The Commissioner of Income Tax (Appeals) [CIT(A)] sustained the AO's addition, noting that the appellant failed to produce the stock register and did not provide sufficient evidence to support the claim of clerical error. The CIT(A) also rejected new evidence presented by the appellant during the remand proceedings, considering it fresh evidence that should have been submitted earlier.

The Income Tax Appellate Tribunal (ITAT) found that the AO and CIT(A) had not adequately considered the evidence provided by the appellant, including the excise return and sale invoice of machinery. The ITAT observed that the AO's reliance on the suppression of sales was misplaced and directed the AO to re-examine the issue, considering all the evidence, including the new evidence presented before the CIT(A). The ITAT set aside the CIT(A)'s order and allowed the grounds for statistical purposes.

2. Addition of Rs. 13,00,000/- for Discarded Stock:

The appellant claimed a write-off of Rs. 13,00,000/- for unserviceable and unusable finished stock at its Nashik unit. The AO rejected the claim, arguing that PVC insulated wire cables could not be easily damaged by rain and that the appellant failed to provide sufficient details regarding the discarded stock.

The CIT(A) upheld the AO's decision, noting that the appellant did not produce the stock register or specify the mode of disposal of the discarded stock. The CIT(A) also questioned why the Chartered Engineer's (CE) report was not presented earlier.

The ITAT found that the revenue authorities had not challenged the veracity of the CE's report and that the appellant had provided sufficient evidence to support the claim of discarding the stock. The ITAT allowed the write-off of Rs. 13,00,000/- and set aside the CIT(A)'s order on this issue.

3. Disallowance of Depreciation of Rs. 1,79,376/-:

The AO disallowed the depreciation claimed by the appellant for the Nashik unit, arguing that no manufacturing or business activities were carried out from this factory. The CIT(A) restored the issue to the AO to verify the exact depreciation claimed and disallow the same.

The ITAT found that the CIT(A)'s direction to disallow depreciation was incorrect, as some activity or usage of the factory and furniture and fixture would still occur, even if the unit was closed for production. The ITAT modified the CIT(A)'s direction and instructed the AO to allow depreciation as per law.

4. Non-Consideration of Setoff of Brought Forward Losses of Rs. 40,12,263/-:

The appellant raised an additional ground of appeal regarding the setoff of brought forward losses amounting to Rs. 40,12,263/-. The CIT(A) did not adjudicate this ground.

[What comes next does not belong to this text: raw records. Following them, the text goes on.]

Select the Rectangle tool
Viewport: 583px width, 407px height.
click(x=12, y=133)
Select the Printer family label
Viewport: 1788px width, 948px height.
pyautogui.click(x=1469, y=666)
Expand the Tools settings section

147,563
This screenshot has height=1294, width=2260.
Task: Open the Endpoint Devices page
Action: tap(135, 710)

The ITAT directed the AO to allow the setoff of brought forward losses as per law and recompute the income/loss of the appellant accordingly. This ground was allowed for statistical purposes.

Conclusion:

The ITAT allowed the appeal filed by the appellant, directing the AO to re-examine the issues related to suppressed sales and depreciation, allow the write-off for discarded stock, and consider the setoff of brought forward losses. The appeal was treated as allowed for statistical purposes.